(INSTRUCTIONS FOR THE TASK) Beginning with the line that includes "Task: Click the Exchange/Office" and ending with the last line of the entries below, set down each line exactly; include no pictures.

(DATA FOR THE TASK)

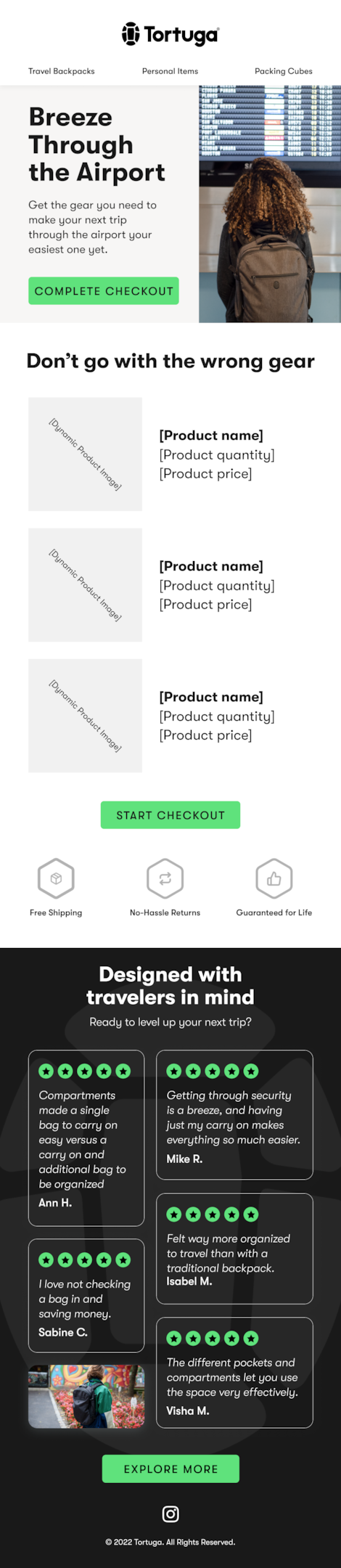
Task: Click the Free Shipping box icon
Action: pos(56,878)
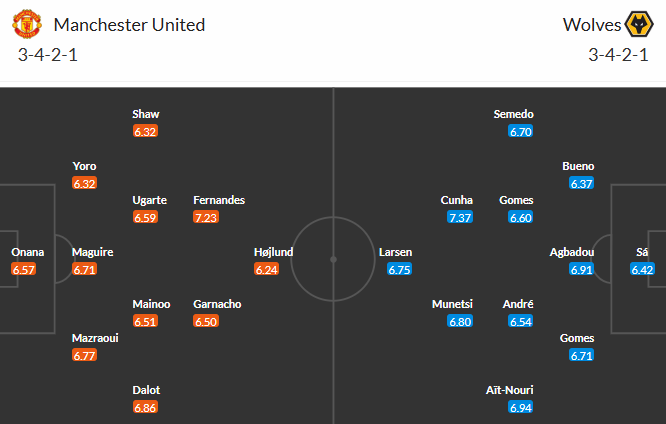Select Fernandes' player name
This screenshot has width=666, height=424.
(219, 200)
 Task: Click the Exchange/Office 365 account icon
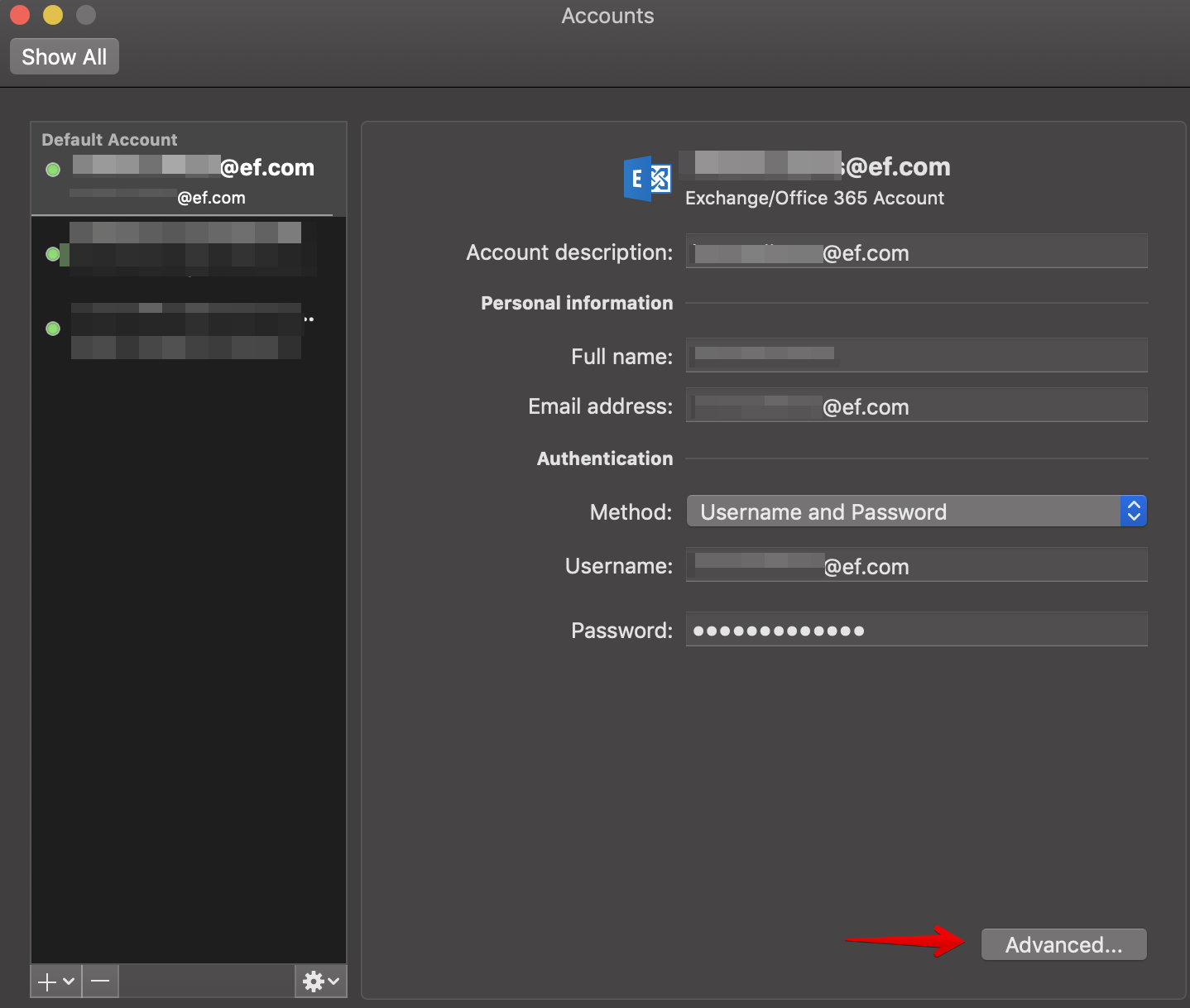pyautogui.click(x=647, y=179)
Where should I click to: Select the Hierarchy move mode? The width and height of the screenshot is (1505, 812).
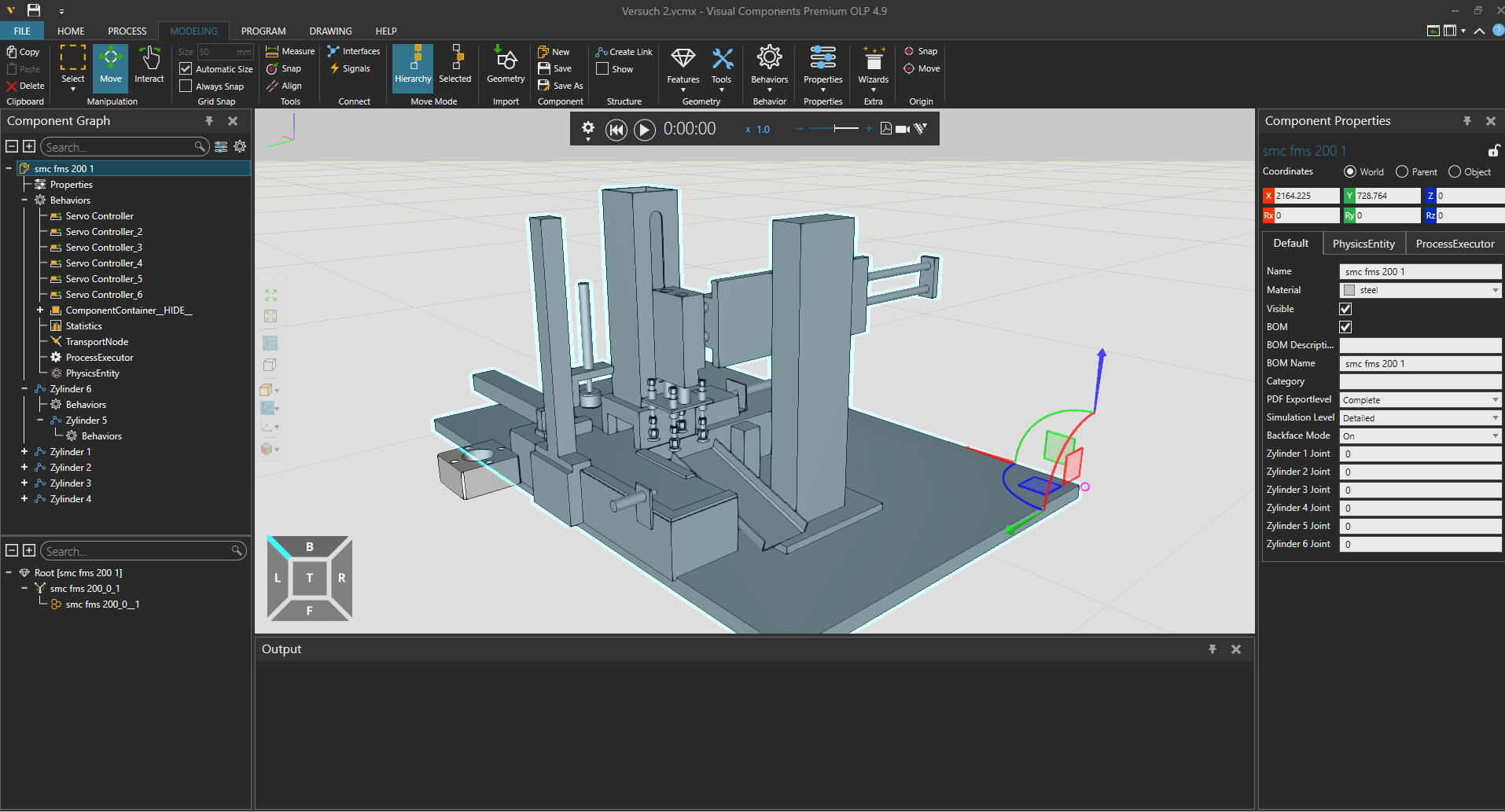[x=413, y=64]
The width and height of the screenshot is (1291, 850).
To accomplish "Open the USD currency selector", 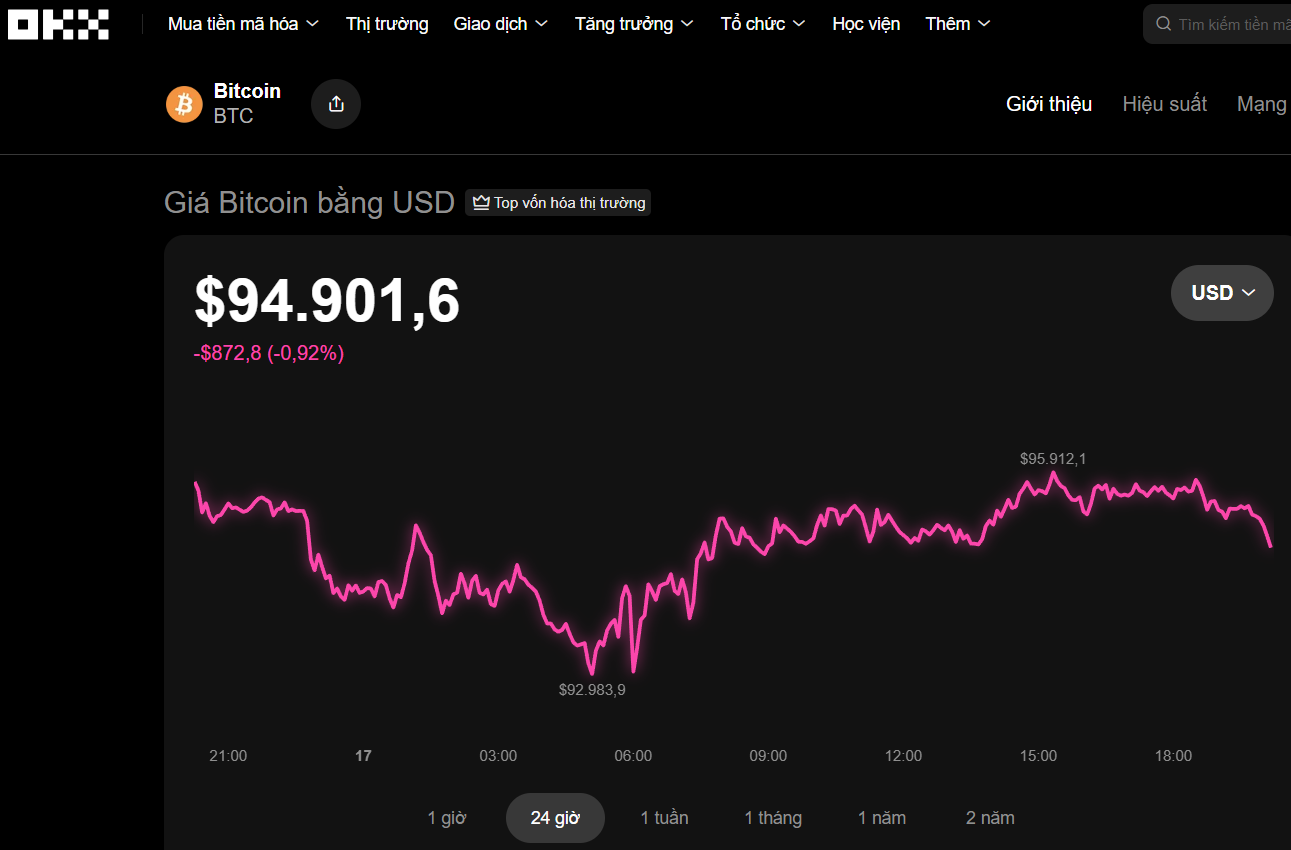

(SOLUTION FOR THIS PROBLEM)
 Task: Click the Exchange/Office 365 account icon
pyautogui.click(x=647, y=179)
Where should I click to: Select the Hierarchy move mode? The width and height of the screenshot is (1505, 812).
[x=413, y=64]
The width and height of the screenshot is (1291, 850).
To accomplish "Open the USD currency selector", 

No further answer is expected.